EXERCISE INSTRUCTIONS → Substitute "Where do I click to:" for "Where should I click to:" everywhere in the records below, and reproduce all of the records with nothing else altered.

Data entries →
◇ ◇ ◇
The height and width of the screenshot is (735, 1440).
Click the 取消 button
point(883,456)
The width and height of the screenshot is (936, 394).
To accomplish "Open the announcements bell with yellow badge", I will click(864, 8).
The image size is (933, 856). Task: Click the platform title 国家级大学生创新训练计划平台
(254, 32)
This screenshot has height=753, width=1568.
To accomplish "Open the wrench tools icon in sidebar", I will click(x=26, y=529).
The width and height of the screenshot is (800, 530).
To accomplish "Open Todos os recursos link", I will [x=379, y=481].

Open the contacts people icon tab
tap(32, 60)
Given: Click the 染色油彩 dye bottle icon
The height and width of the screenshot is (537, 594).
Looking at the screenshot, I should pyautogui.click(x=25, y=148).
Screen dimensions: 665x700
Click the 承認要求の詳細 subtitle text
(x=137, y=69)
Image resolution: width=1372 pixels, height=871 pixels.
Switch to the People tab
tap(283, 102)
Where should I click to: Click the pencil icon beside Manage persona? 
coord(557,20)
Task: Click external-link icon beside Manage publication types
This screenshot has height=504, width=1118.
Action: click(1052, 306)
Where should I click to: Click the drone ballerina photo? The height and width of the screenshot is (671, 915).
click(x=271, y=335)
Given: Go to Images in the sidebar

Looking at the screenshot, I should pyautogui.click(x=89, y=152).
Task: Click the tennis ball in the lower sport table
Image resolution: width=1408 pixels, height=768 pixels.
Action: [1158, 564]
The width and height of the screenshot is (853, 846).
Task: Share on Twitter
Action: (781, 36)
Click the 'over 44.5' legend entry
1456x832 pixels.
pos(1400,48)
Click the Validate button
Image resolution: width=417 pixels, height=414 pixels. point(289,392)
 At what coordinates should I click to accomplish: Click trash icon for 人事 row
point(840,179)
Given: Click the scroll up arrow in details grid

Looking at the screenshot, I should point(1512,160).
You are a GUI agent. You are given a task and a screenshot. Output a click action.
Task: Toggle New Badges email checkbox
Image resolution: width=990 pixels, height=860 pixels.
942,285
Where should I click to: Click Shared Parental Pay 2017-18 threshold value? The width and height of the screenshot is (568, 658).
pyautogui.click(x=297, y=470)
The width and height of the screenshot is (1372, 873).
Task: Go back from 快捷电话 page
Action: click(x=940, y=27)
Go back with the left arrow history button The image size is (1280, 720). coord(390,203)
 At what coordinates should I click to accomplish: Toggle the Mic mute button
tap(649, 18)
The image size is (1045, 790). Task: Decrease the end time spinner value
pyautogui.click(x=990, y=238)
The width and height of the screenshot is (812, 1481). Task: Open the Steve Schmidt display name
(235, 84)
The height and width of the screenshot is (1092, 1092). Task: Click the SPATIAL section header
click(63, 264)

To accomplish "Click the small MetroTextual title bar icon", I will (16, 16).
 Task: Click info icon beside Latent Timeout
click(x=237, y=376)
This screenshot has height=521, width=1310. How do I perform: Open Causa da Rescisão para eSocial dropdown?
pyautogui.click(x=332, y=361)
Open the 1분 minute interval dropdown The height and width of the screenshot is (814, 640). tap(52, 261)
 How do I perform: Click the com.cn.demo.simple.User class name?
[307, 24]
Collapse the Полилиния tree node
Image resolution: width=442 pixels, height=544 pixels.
◇ ◇ ◇
FINAL RESULT →
The height and width of the screenshot is (735, 1440).
Click the 取消 button
point(883,456)
The width and height of the screenshot is (936, 394).
To accomplish "Open the announcements bell with yellow badge", I will click(864, 8).
The image size is (933, 856). Task: Click the platform title 国家级大学生创新训练计划平台
(254, 32)
This screenshot has height=753, width=1568.
To accomplish "Open the wrench tools icon in sidebar", I will click(x=26, y=529).
The width and height of the screenshot is (800, 530).
To accomplish "Open Todos os recursos link", I will [x=379, y=481].

Open the contacts people icon tab
tap(32, 60)
Given: Click the 染色油彩 dye bottle icon
The height and width of the screenshot is (537, 594).
Looking at the screenshot, I should pyautogui.click(x=25, y=148).
Screen dimensions: 665x700
Click the 承認要求の詳細 subtitle text
(x=137, y=69)
Image resolution: width=1372 pixels, height=871 pixels.
Switch to the People tab
tap(283, 102)
Where do I click to: Click the pencil icon beside Manage persona? 
coord(557,20)
Task: Click external-link icon beside Manage publication types
This screenshot has height=504, width=1118.
Action: click(1052, 306)
Where do I click to: Click the drone ballerina photo? The height and width of the screenshot is (671, 915).
click(x=271, y=335)
Given: Go to Images in the sidebar

Looking at the screenshot, I should pyautogui.click(x=89, y=152).
Task: Click the tennis ball in the lower sport table
Image resolution: width=1408 pixels, height=768 pixels.
Action: [1158, 564]
The width and height of the screenshot is (853, 846).
Task: Share on Twitter
Action: (781, 36)
Click the 'over 44.5' legend entry
1456x832 pixels.
pos(1400,48)
Click the Validate button
Image resolution: width=417 pixels, height=414 pixels. point(289,392)
 At what coordinates should I click to accomplish: Click trash icon for 人事 row
point(840,179)
Given: Click the scroll up arrow in details grid

Looking at the screenshot, I should point(1512,160).
You are a GUI agent. You are given a task and a screenshot. Output a click action.
Task: Toggle New Badges email checkbox
Image resolution: width=990 pixels, height=860 pixels.
942,285
Where do I click to: Click Shared Parental Pay 2017-18 threshold value? The width and height of the screenshot is (568, 658).
pyautogui.click(x=297, y=470)
The width and height of the screenshot is (1372, 873).
Task: Go back from 快捷电话 page
Action: click(x=940, y=27)
Go back with the left arrow history button The image size is (1280, 720). coord(390,203)
 At what coordinates should I click to accomplish: Toggle the Mic mute button
tap(649, 18)
The image size is (1045, 790). Task: Decrease the end time spinner value
pyautogui.click(x=990, y=238)
The width and height of the screenshot is (812, 1481). Task: Open the Steve Schmidt display name
(235, 84)
The height and width of the screenshot is (1092, 1092). Task: Click the SPATIAL section header
click(63, 264)

To accomplish "Click the small MetroTextual title bar icon", I will (16, 16).
 Task: Click info icon beside Latent Timeout
click(x=237, y=376)
This screenshot has height=521, width=1310. How do I perform: Open Causa da Rescisão para eSocial dropdown?
pyautogui.click(x=332, y=361)
Open the 1분 minute interval dropdown The height and width of the screenshot is (814, 640). tap(52, 261)
 How do I perform: Click the com.cn.demo.simple.User class name?
[307, 24]
Collapse the Полилиния tree node
Image resolution: width=442 pixels, height=544 pixels.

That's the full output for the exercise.